> Items:
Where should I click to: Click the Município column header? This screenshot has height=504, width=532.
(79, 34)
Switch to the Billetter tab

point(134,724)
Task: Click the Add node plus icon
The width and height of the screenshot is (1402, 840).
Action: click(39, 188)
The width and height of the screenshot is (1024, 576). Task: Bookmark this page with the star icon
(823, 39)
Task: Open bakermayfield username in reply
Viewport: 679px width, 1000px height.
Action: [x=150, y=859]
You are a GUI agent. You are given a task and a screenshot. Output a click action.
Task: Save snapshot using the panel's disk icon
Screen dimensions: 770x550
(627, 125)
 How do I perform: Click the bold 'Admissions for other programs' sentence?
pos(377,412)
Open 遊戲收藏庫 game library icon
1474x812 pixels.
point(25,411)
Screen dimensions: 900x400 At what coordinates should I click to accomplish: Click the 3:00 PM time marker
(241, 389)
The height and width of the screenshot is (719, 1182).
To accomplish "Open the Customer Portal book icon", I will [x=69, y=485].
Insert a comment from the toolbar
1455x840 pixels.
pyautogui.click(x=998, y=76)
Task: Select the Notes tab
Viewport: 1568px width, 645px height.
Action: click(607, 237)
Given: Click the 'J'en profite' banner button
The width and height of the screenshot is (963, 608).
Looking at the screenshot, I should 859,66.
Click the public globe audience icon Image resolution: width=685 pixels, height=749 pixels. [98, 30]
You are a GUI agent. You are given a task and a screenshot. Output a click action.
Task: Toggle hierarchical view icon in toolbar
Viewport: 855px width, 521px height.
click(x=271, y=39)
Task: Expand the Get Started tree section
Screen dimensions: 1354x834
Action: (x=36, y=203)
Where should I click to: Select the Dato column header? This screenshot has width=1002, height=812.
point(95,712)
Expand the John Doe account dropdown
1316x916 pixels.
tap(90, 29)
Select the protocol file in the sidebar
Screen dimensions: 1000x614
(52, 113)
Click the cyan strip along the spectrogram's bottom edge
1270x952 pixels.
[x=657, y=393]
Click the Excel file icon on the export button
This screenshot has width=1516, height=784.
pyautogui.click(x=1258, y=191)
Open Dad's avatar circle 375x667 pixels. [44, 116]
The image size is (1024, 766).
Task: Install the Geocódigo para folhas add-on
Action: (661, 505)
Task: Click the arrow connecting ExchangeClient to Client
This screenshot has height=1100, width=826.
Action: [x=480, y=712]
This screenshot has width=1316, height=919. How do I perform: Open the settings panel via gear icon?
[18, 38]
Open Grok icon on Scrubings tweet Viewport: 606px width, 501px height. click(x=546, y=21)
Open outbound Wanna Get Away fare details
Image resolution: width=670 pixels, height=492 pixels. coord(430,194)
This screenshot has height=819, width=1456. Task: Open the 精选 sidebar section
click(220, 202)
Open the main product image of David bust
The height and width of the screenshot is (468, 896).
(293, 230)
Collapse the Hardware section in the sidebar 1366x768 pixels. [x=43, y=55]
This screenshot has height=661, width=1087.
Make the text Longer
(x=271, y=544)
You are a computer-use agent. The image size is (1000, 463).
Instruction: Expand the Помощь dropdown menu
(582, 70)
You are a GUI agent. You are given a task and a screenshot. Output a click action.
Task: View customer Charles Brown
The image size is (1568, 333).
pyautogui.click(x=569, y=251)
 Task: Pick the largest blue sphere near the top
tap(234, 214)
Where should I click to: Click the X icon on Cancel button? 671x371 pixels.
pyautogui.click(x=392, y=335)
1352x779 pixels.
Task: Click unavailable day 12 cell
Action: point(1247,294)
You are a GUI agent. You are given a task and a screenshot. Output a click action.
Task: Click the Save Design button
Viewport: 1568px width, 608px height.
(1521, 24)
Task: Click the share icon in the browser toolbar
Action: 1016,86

> To be done:
Copy out every line above word for word, with nothing changed, added, or left out.

> Solution to the problem:
Where should I click to: Click the Município column header? This screenshot has height=504, width=532.
(79, 34)
Switch to the Billetter tab

point(134,724)
Task: Click the Add node plus icon
The width and height of the screenshot is (1402, 840).
Action: click(39, 188)
The width and height of the screenshot is (1024, 576). Task: Bookmark this page with the star icon
(823, 39)
Task: Open bakermayfield username in reply
Viewport: 679px width, 1000px height.
Action: [x=150, y=859]
You are a GUI agent. You are given a task and a screenshot. Output a click action.
Task: Save snapshot using the panel's disk icon
Screen dimensions: 770x550
(627, 125)
 How do I perform: Click the bold 'Admissions for other programs' sentence?
pos(377,412)
Open 遊戲收藏庫 game library icon
1474x812 pixels.
point(25,411)
Screen dimensions: 900x400 At what coordinates should I click to accomplish: Click the 3:00 PM time marker
(241, 389)
The height and width of the screenshot is (719, 1182).
To accomplish "Open the Customer Portal book icon", I will [x=69, y=485].
Insert a comment from the toolbar
1455x840 pixels.
pyautogui.click(x=998, y=76)
Task: Select the Notes tab
Viewport: 1568px width, 645px height.
Action: click(607, 237)
Given: Click the 'J'en profite' banner button
The width and height of the screenshot is (963, 608).
Looking at the screenshot, I should 859,66.
Click the public globe audience icon Image resolution: width=685 pixels, height=749 pixels. [98, 30]
You are a GUI agent. You are given a task and a screenshot. Output a click action.
Task: Toggle hierarchical view icon in toolbar
Viewport: 855px width, 521px height.
click(x=271, y=39)
Task: Expand the Get Started tree section
Screen dimensions: 1354x834
Action: (x=36, y=203)
Where should I click to: Select the Dato column header? This screenshot has width=1002, height=812.
point(95,712)
Expand the John Doe account dropdown
1316x916 pixels.
tap(90, 29)
Select the protocol file in the sidebar
Screen dimensions: 1000x614
(52, 113)
Click the cyan strip along the spectrogram's bottom edge
1270x952 pixels.
[x=657, y=393]
Click the Excel file icon on the export button
This screenshot has width=1516, height=784.
pyautogui.click(x=1258, y=191)
Open Dad's avatar circle 375x667 pixels. [44, 116]
The image size is (1024, 766).
Task: Install the Geocódigo para folhas add-on
Action: (661, 505)
Task: Click the arrow connecting ExchangeClient to Client
This screenshot has height=1100, width=826.
Action: [x=480, y=712]
This screenshot has width=1316, height=919. How do I perform: Open the settings panel via gear icon?
[18, 38]
Open Grok icon on Scrubings tweet Viewport: 606px width, 501px height. click(x=546, y=21)
Open outbound Wanna Get Away fare details
Image resolution: width=670 pixels, height=492 pixels. coord(430,194)
This screenshot has height=819, width=1456. Task: Open the 精选 sidebar section
click(220, 202)
Open the main product image of David bust
The height and width of the screenshot is (468, 896).
(293, 230)
Collapse the Hardware section in the sidebar 1366x768 pixels. [x=43, y=55]
This screenshot has height=661, width=1087.
Make the text Longer
(x=271, y=544)
You are a computer-use agent. The image size is (1000, 463).
Instruction: Expand the Помощь dropdown menu
(582, 70)
You are a GUI agent. You are given a task and a screenshot. Output a click action.
Task: View customer Charles Brown
The image size is (1568, 333).
pyautogui.click(x=569, y=251)
 Task: Pick the largest blue sphere near the top
tap(234, 214)
Where should I click to: Click the X icon on Cancel button? 671x371 pixels.
pyautogui.click(x=392, y=335)
1352x779 pixels.
Task: Click unavailable day 12 cell
Action: point(1247,294)
You are a GUI agent. You are given a task and a screenshot. Output a click action.
Task: Click the Save Design button
Viewport: 1568px width, 608px height.
(1521, 24)
Task: Click the share icon in the browser toolbar
Action: 1016,86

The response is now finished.